Kapıların açılmasından sonra Dohni’yi ziyaret edip etmediği sorusuna Suat Kafadar, bir defa eşi ve bazı dostlarıyla birlikte gittiği yanıtı verdi. “Hatta, kapıların açıldığı yıl, şans eseri o gün 20 Temmuz’du” dedi gülümseyerek. “Dohni’de artık evim yok, ne de Kıbrıslıtürk komşularım”. Suat bazı Kıbrıslırum köylülerin de 1974’te köyden ayrılmalarından dolayı kötü hissettiğini söyledi.
Yanımda bulunan Kıbrıslıtürk gazeteci, Kıbrıs sorununa çözüm isteyip istemediğini sordu. “Ben herkesten çok istiyorum. Böyle olayların bir daha yaşanmaması için. Ama ne yazık ki olmuyor. Olacağı da görülmüyor”. Pek çoğu ona Kıbrıslırumlarla neden çözüm istediğini soruyorlar. Suat onlara, “Eğer birisi öldürdüyse, bundan hepsi sorumlu değil” diye cevap veriyor. “Bunu birisi yaptı, neden herkesi kötü olarak göreyim” diyor.
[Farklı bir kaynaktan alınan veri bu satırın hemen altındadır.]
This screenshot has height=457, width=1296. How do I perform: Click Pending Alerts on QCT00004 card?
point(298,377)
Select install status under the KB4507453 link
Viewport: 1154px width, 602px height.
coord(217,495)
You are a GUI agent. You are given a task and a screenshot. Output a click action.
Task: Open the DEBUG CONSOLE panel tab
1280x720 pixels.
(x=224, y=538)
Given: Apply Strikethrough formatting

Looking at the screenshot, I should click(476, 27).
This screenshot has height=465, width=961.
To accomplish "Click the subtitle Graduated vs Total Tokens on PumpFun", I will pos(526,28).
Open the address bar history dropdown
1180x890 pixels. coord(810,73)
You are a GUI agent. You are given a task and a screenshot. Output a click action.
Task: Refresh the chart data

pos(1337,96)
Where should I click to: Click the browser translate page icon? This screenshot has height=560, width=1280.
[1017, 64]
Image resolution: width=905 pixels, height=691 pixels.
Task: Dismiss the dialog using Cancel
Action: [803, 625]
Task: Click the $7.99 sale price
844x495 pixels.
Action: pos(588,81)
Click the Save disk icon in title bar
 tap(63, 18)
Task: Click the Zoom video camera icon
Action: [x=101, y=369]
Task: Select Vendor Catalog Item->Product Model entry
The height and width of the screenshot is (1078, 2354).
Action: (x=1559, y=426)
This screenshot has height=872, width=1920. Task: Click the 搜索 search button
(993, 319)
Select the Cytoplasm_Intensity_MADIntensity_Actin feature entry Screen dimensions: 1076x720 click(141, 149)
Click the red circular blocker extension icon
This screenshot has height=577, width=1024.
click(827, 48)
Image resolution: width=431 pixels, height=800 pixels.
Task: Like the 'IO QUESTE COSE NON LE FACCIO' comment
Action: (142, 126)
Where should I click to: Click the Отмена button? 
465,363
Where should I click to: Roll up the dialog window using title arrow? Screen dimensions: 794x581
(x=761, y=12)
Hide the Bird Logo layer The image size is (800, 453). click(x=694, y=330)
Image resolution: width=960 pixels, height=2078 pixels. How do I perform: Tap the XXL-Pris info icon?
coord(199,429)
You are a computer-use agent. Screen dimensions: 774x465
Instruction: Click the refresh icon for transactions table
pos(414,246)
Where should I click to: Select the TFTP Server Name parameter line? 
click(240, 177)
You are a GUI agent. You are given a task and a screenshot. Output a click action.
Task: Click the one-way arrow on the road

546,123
“Sizinle otobüste olan Kıbrıslırumları görseydin, yaptıklarını yapsalardı onlara ne diyecektin?” Sorusuna, “Hiçbir Kıbrıslırum’a karşı nefret duymuyorum. Ama bu katliamı yapanlar için öfkem hiç dinmedi ve dinmeyecek. Onları bilmiyorum, belki de hiç tanımayacağım. Ama birisi bana onları gösterse, belki de boğazlarını sıkarım, bilmiyorum”.
Uzun yıllar, geceleri uyanarak bağırıyordu. Her zaman aynı rüyayı, aynı görüntüleri, aynı yeri görüyordu. Her yıl, 14 Ağustos’ta kendini kötü hisseder ve başında bir kaşıntı duyar.
Suat Kafadar, 1975’te evlendi ve iki oğlan ve bir kız sahibi oldu. Onları, inşaatlarda çalışarak, boyacılık ve daha başka işler yaparak büyüttü. Herkese devlette iş buldular, ama kendisine hayır. Kendisi ne savaş yaralısı ne de savaş kahramanıydı. Yaşadıkları ve sahip olduğu üç çocuk için yardım alabilmesi için 15 yıl bekledi.